Table 3 shows a summary of parameters related to the breeding event. Every \(t_c\) days (typically 365), a breeding event occurs according to the following process.

Table 3 Parameters for breeding event.

Let

$$\begin{aligned}&\Delta S_1 = t_c \alpha _{1-}(S_1+R_1)+t_c\alpha _{1+} I_1 \\&\Delta S_2 = t_c \alpha _{2-}(S_2+R_2)+t_c\alpha _{2+} I_2 \\ \end{aligned}$$

be the number of new host offspring of each type born this generation. In order to maintain consistency of temporal units among the parameters, each birthrate parameter is multiplied by \(t_c\). Let H be the current total number of hosts. Let

$$\begin{aligned} c = {\left\{ \begin{array}{ll} 0 &{} \hbox {if } H \ge \kappa \\ 1 &{} \hbox {if } H + \Delta S_1 + \Delta S_2 \le \kappa \\ \frac{\kappa -H}{\Delta S_1 + \Delta S_2} &{} \hbox {otherwise} \\ \end{array}\right. } \end{aligned}$$

be the proportion of offspring that survive to adulthood. (None, if the population is already above carrying capacity. All, if the difference between the reproducing population size and the carrying capacity exceeds the new births. If the population is approaching carrying capacity, juvenile mortality scales proportionally so that the population will hit carrying capacity but not exceed it.)

Then

$$\begin{aligned}&S_1 + c \Delta S_1 \rightarrow S_1 \\&S_2 + c \Delta S_2 \rightarrow S_2 \\ \end{aligned}$$

We assume there is no vertical disease transmission, so all new hosts begin in the susceptible category. We assume that the host population is iteroparous, such that the new offspring and the existing adult population both carry over to the next generation. If the new population would exceed the carrying capacity, we assume the limited space or supplies reduces the number of successful offspring so that the population exactly reaches the carry capacity by reduction in juvenile survival rather than population-wide competition that could also reduce the adult population.

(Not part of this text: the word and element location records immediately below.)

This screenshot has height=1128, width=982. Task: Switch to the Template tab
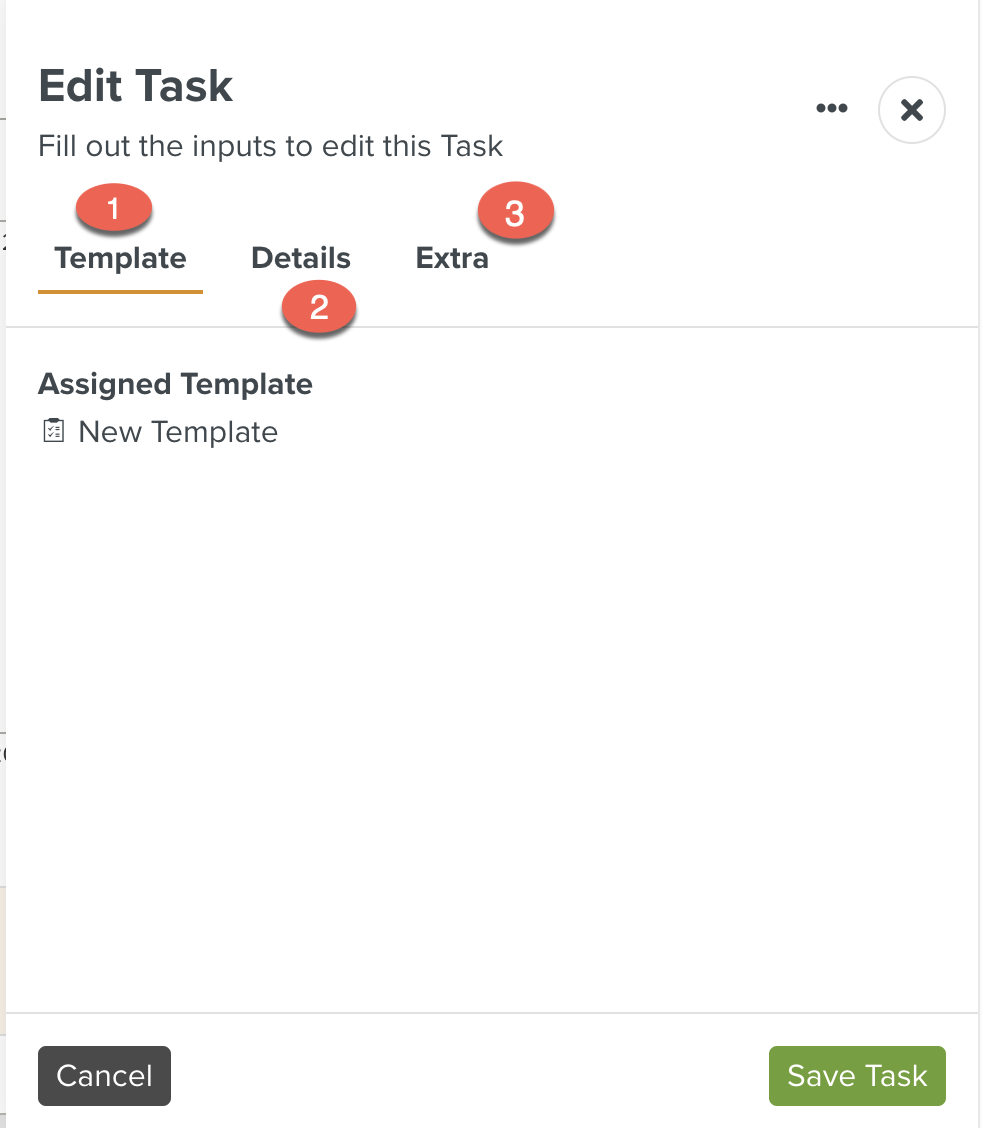pyautogui.click(x=120, y=259)
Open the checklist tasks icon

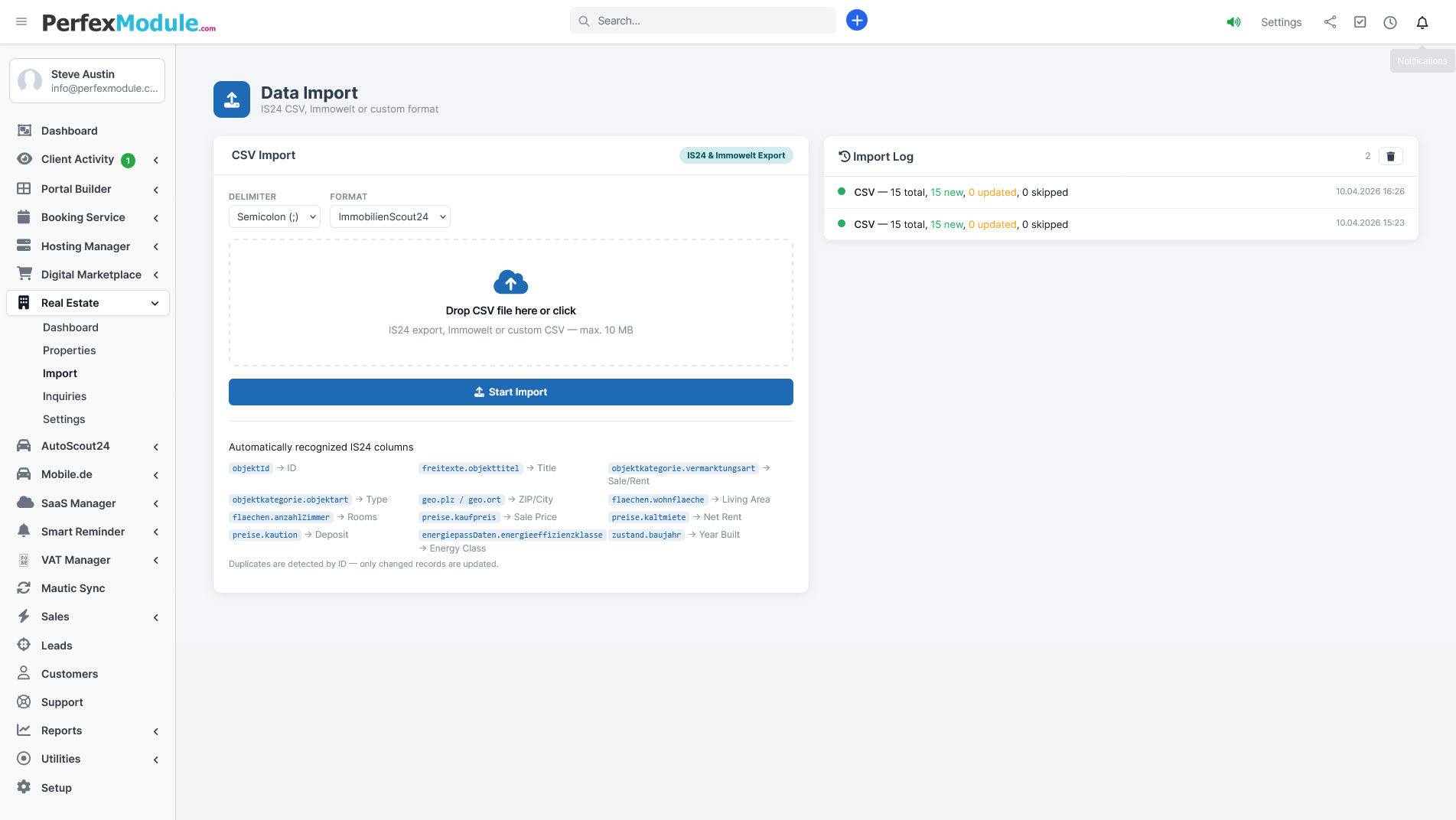1360,22
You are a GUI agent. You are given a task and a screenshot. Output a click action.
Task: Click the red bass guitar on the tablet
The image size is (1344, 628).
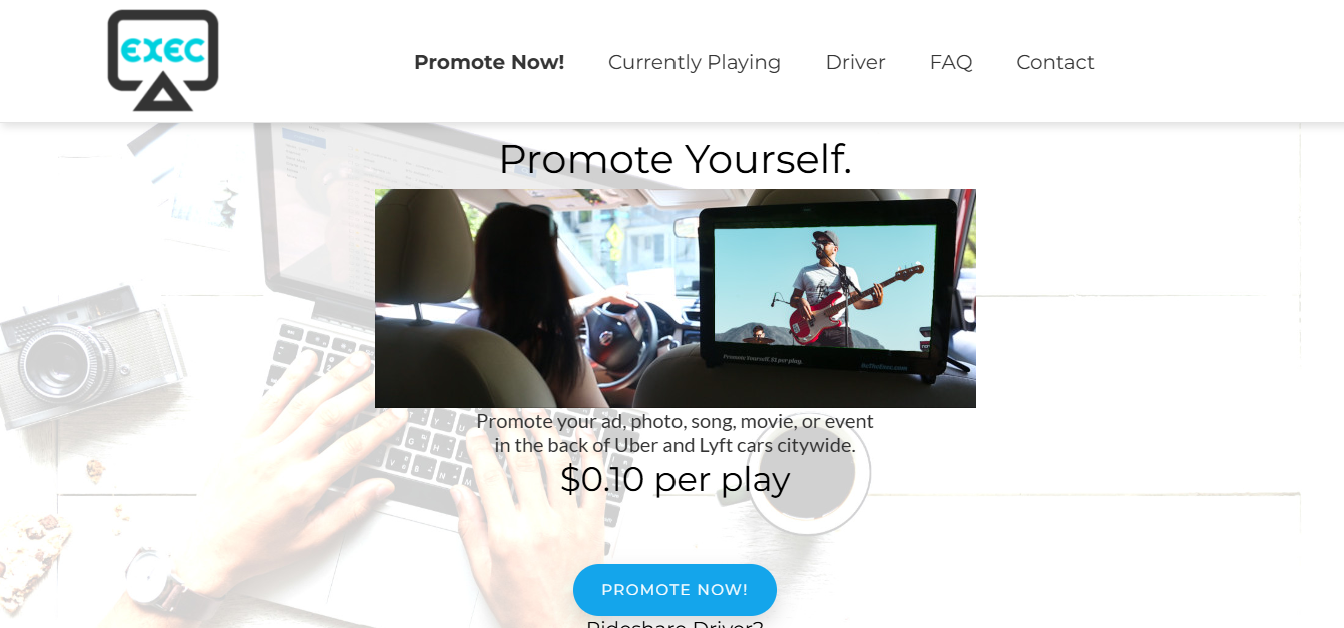click(855, 300)
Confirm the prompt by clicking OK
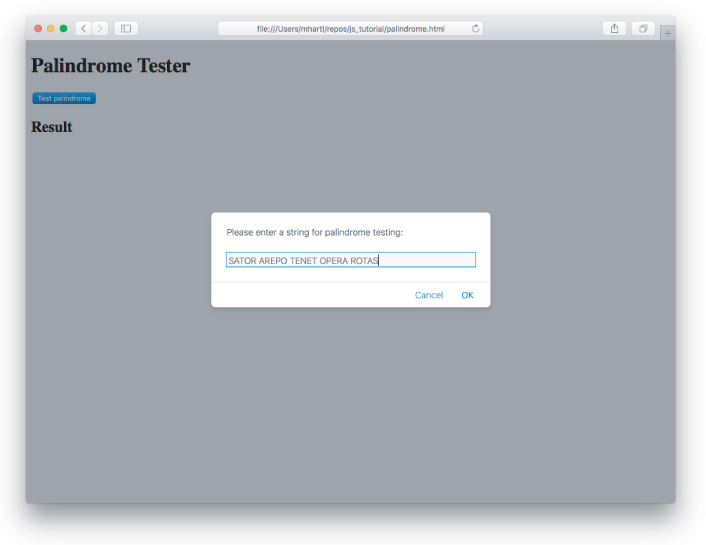This screenshot has width=706, height=545. point(467,295)
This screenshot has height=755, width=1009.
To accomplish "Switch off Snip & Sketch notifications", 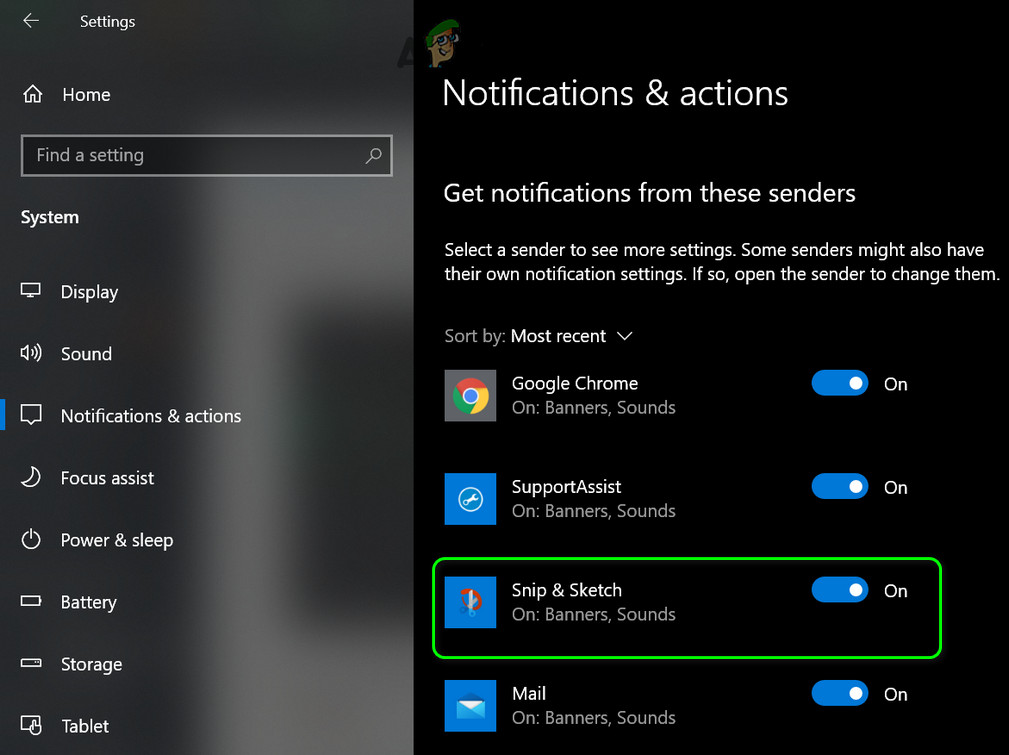I will pyautogui.click(x=840, y=590).
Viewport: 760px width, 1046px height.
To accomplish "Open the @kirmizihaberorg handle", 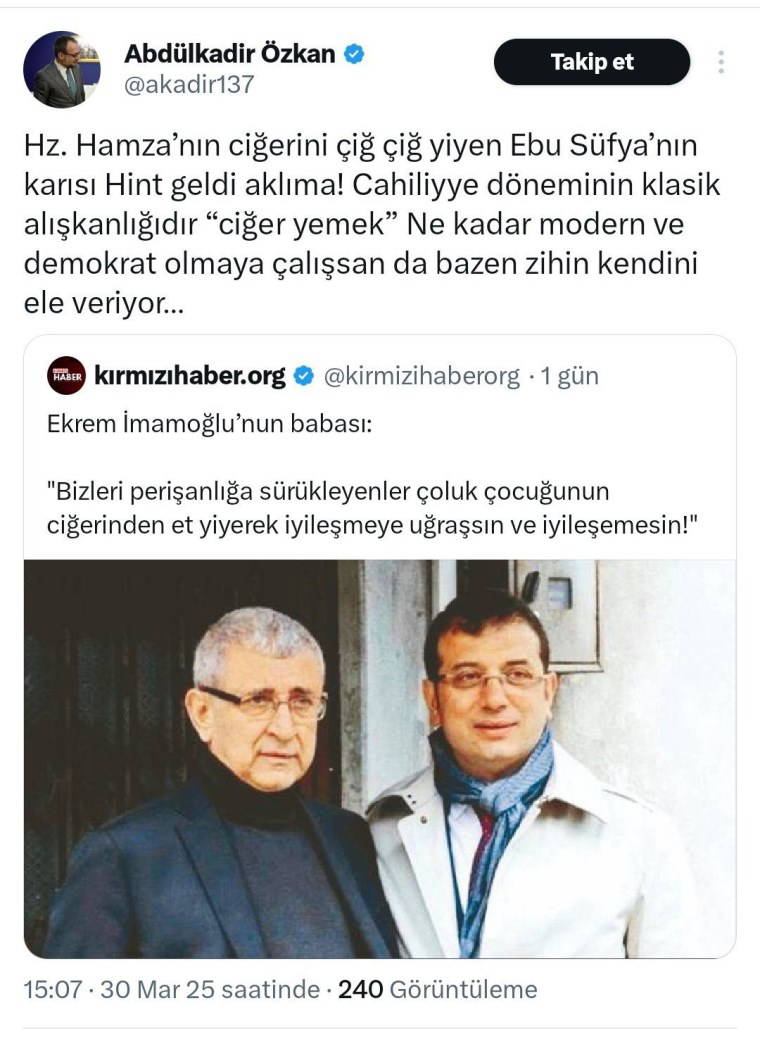I will pos(422,376).
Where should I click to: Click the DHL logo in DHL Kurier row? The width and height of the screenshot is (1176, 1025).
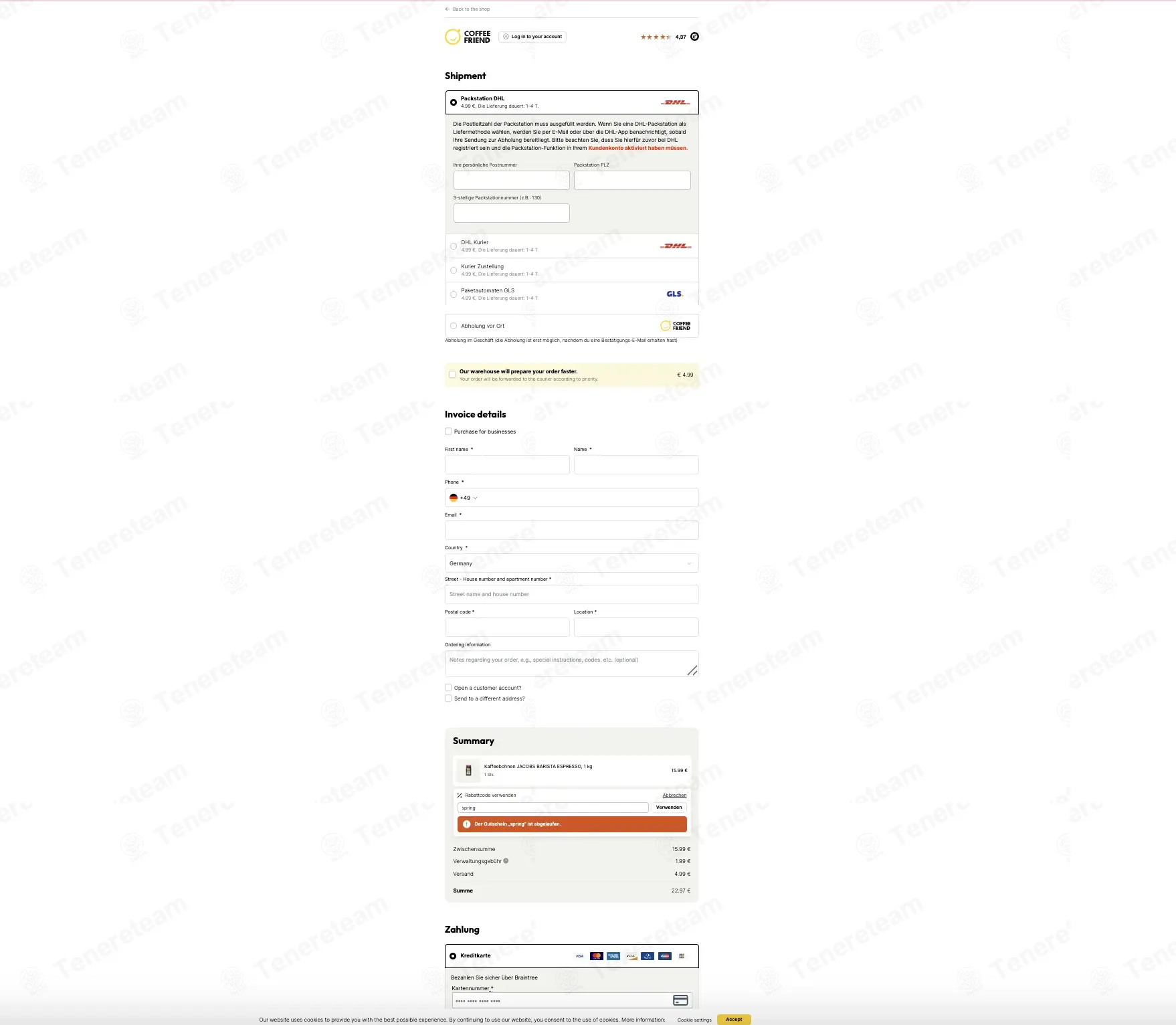tap(676, 246)
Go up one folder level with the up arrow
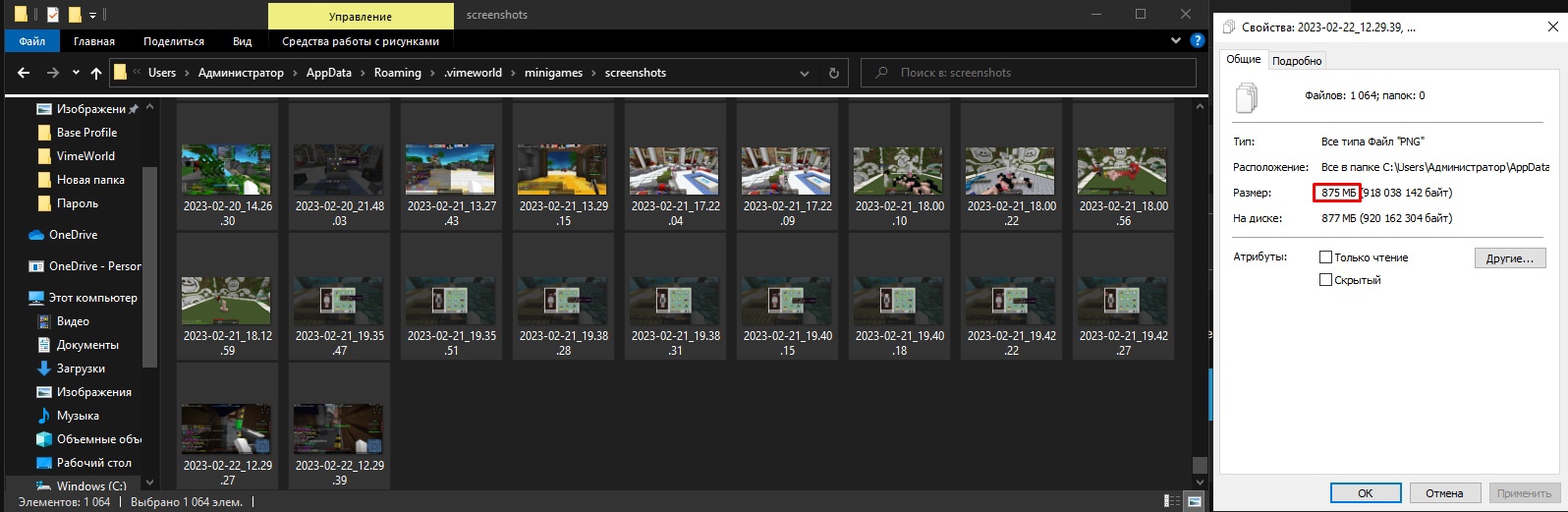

The carrying capacity is therefore what drives the interspecific host competition. Because births of both species are summed and then normalized by the total number of births, the higher the birthrate of one host, the larger a fraction of the available space it will capture during the breeding event. Similarly, the lower the death-rate of a host, the less space it frees up for the next breeding event. Even if one host species would be able to sustain a stable population on its own, the presence of a more fit competitor can lead to the extinction of the less fit type by driving its effective birth rate down.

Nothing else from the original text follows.